** Start of Entries supplied **

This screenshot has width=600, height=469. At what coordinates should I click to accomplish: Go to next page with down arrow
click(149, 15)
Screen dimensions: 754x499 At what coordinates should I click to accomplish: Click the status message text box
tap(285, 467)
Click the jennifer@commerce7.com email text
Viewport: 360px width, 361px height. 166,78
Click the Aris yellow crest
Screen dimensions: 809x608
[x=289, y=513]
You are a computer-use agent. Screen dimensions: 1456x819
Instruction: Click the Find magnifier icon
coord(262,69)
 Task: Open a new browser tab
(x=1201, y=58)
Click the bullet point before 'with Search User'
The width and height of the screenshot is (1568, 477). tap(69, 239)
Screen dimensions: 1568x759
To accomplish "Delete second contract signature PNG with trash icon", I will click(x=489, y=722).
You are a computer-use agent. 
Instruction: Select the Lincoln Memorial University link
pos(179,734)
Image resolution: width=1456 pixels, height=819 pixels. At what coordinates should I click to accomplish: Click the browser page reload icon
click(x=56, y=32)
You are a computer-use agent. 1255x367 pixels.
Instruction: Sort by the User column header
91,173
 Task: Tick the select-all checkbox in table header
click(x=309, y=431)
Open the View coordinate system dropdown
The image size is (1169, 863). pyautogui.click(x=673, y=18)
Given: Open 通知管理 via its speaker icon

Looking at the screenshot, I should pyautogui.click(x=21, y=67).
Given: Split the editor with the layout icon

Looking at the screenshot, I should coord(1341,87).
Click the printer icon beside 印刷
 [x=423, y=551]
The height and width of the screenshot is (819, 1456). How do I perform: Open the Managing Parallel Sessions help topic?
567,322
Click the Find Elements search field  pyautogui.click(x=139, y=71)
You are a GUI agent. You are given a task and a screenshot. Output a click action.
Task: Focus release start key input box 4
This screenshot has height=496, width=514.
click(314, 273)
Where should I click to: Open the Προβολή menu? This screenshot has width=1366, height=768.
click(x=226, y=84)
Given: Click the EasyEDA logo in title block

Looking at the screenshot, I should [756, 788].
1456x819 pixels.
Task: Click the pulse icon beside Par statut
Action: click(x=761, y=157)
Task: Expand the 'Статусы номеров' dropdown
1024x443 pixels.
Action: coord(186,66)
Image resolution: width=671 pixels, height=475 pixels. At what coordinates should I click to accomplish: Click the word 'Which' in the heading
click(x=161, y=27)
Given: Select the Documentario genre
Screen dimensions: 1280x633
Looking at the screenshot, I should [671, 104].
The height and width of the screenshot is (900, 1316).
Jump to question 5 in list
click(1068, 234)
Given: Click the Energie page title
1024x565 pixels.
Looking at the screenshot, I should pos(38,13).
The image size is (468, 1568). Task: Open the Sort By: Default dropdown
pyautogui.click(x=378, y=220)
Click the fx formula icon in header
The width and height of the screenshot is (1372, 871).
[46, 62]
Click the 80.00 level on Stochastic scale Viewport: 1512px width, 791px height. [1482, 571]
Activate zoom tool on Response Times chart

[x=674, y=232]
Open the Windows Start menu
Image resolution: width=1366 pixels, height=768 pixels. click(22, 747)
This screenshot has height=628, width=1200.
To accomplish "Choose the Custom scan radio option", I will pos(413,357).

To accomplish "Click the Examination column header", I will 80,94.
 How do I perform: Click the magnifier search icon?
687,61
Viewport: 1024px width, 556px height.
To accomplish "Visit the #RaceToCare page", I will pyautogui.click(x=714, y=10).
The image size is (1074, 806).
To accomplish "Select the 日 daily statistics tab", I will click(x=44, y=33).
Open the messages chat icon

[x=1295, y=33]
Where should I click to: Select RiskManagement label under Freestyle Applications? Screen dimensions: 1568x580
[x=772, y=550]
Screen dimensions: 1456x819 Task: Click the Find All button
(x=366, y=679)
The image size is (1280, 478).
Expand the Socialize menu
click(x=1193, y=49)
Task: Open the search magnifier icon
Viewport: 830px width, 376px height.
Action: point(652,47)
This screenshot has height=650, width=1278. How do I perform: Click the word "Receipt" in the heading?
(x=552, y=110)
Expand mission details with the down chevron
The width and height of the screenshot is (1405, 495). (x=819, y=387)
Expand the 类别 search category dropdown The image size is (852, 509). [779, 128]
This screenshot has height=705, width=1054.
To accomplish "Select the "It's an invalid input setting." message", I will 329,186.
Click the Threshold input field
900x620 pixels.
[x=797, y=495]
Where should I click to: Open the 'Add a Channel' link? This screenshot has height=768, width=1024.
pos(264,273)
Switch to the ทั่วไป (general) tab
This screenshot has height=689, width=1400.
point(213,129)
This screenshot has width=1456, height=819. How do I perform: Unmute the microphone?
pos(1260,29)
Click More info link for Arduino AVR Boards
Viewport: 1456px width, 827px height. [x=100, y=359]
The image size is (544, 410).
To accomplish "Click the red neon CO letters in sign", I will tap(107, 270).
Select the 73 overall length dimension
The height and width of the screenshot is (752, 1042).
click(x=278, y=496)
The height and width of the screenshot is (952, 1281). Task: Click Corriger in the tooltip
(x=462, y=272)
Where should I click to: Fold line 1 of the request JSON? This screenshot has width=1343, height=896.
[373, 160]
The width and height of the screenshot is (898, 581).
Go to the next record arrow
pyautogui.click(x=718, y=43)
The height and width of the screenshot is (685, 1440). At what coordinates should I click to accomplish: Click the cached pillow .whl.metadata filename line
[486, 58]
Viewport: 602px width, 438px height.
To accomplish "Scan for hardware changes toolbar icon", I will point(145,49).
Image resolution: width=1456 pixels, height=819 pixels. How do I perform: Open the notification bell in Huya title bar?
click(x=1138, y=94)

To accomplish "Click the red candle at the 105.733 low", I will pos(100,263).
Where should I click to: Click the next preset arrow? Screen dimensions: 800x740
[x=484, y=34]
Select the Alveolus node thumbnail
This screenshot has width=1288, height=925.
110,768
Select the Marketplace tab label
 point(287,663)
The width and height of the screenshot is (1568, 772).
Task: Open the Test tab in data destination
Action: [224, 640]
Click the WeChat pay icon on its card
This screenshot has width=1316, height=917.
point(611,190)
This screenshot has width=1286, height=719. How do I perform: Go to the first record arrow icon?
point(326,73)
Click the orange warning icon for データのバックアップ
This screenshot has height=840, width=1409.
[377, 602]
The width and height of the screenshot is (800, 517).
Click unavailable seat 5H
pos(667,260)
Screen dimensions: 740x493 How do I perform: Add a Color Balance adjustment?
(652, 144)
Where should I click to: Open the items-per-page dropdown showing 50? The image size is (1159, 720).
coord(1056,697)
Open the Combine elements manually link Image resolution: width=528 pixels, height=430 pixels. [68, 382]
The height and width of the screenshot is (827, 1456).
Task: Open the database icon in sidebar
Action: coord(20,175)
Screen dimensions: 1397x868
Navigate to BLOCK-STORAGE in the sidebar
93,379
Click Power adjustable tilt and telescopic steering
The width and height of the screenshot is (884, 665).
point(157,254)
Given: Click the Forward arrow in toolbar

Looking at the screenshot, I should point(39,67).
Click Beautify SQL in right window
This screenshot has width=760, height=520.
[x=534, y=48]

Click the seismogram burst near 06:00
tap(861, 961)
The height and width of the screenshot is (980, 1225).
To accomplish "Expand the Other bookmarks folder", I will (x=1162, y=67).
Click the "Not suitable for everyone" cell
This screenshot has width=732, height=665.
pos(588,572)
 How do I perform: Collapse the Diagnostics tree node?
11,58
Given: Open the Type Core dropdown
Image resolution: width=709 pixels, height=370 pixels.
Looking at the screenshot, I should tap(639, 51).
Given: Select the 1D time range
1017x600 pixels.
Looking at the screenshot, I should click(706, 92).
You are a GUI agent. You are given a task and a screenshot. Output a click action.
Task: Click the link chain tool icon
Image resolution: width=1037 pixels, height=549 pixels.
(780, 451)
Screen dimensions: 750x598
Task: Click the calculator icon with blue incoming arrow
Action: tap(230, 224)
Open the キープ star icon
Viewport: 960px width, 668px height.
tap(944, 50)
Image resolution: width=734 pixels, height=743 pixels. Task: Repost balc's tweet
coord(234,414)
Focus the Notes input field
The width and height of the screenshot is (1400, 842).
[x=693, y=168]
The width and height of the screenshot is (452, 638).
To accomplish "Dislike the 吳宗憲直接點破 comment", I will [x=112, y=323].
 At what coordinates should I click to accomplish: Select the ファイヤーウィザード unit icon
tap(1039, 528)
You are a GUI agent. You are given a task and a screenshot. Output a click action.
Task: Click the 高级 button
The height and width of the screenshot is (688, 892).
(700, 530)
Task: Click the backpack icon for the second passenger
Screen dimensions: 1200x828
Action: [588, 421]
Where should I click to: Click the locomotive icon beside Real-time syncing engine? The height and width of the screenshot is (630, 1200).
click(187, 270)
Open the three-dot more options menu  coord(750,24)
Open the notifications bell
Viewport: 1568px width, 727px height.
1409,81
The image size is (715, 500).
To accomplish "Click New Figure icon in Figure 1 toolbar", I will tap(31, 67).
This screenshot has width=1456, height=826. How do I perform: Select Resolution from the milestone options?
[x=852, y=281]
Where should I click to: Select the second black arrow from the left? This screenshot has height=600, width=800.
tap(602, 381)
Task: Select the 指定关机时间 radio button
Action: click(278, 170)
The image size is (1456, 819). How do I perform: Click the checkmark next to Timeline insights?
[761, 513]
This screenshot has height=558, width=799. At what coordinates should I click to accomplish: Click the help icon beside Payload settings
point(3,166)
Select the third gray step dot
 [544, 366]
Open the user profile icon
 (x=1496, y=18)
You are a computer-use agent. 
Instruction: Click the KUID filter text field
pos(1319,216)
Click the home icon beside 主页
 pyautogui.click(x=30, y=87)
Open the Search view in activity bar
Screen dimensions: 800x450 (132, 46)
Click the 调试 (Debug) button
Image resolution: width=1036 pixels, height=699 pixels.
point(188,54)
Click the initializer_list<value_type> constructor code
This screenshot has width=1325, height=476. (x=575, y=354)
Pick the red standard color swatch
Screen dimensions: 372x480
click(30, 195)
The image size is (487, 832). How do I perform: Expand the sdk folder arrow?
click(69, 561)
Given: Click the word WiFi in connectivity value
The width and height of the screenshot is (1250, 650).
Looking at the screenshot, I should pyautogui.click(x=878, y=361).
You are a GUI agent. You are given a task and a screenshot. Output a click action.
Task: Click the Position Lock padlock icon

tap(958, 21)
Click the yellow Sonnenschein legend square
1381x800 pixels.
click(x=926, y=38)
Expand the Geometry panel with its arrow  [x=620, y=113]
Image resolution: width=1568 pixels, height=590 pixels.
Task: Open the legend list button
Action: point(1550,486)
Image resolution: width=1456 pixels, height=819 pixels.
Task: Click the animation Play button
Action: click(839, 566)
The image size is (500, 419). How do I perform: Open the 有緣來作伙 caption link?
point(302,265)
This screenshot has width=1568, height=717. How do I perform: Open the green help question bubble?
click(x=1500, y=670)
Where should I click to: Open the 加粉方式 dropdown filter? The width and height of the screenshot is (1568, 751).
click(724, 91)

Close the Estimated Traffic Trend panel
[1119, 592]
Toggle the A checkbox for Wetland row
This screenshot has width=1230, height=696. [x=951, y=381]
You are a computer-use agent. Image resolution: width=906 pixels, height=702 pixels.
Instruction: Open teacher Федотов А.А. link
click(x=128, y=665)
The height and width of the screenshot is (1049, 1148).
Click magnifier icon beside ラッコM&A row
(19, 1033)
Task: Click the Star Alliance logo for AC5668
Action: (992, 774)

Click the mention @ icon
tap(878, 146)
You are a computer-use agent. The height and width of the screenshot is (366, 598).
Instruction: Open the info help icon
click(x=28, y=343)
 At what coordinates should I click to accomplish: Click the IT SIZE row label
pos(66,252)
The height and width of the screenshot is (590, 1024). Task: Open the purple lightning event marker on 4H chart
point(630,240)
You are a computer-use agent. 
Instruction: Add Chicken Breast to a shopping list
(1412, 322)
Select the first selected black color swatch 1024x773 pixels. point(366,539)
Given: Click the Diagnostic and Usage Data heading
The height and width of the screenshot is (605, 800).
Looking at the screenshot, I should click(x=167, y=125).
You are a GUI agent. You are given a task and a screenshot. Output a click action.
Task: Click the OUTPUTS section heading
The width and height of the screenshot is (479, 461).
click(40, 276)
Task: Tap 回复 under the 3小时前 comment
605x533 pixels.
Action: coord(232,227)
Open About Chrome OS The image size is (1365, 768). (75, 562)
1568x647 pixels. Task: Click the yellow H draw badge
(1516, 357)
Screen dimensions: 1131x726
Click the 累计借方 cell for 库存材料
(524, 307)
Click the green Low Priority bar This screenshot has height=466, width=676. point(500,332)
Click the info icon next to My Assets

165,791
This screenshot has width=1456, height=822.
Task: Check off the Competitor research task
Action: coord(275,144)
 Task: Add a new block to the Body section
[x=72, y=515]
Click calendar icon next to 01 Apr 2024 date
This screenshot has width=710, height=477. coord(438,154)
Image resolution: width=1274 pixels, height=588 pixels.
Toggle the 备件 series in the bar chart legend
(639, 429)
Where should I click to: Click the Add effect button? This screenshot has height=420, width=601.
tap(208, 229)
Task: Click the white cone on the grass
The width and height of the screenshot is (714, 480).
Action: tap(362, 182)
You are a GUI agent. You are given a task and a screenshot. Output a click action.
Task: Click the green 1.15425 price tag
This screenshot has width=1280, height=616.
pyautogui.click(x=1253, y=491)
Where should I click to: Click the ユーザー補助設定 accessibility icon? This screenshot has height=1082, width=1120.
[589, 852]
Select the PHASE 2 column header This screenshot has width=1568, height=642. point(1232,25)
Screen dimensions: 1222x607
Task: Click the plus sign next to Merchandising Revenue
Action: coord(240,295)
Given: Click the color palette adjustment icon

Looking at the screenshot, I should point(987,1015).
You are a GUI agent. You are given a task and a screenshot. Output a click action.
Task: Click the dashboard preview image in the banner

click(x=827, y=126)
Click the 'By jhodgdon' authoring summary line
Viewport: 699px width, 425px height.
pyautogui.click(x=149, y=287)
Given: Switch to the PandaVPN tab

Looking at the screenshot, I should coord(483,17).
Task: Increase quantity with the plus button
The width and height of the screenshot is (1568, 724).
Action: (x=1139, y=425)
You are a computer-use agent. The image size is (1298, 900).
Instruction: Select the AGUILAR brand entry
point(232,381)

** End of Entries supplied **

**Written problem:** Copy out the entries from the start through the line containing "click(x=309, y=431)", reproducing each line without change.

**Task response:**
This screenshot has width=600, height=469. At what coordinates should I click to accomplish: Go to next page with down arrow
click(149, 15)
Screen dimensions: 754x499 At what coordinates should I click to accomplish: Click the status message text box
tap(285, 467)
Click the jennifer@commerce7.com email text
Viewport: 360px width, 361px height. 166,78
Click the Aris yellow crest
Screen dimensions: 809x608
[x=289, y=513]
You are a computer-use agent. Screen dimensions: 1456x819
Instruction: Click the Find magnifier icon
coord(262,69)
 Task: Open a new browser tab
(x=1201, y=58)
Click the bullet point before 'with Search User'
The width and height of the screenshot is (1568, 477). tap(69, 239)
Screen dimensions: 1568x759
To accomplish "Delete second contract signature PNG with trash icon", I will click(x=489, y=722).
You are a computer-use agent. 
Instruction: Select the Lincoln Memorial University link
pos(179,734)
Image resolution: width=1456 pixels, height=819 pixels. At what coordinates should I click to accomplish: Click the browser page reload icon
click(x=56, y=32)
You are a computer-use agent. 1255x367 pixels.
Instruction: Sort by the User column header
91,173
 Task: Tick the select-all checkbox in table header
click(x=309, y=431)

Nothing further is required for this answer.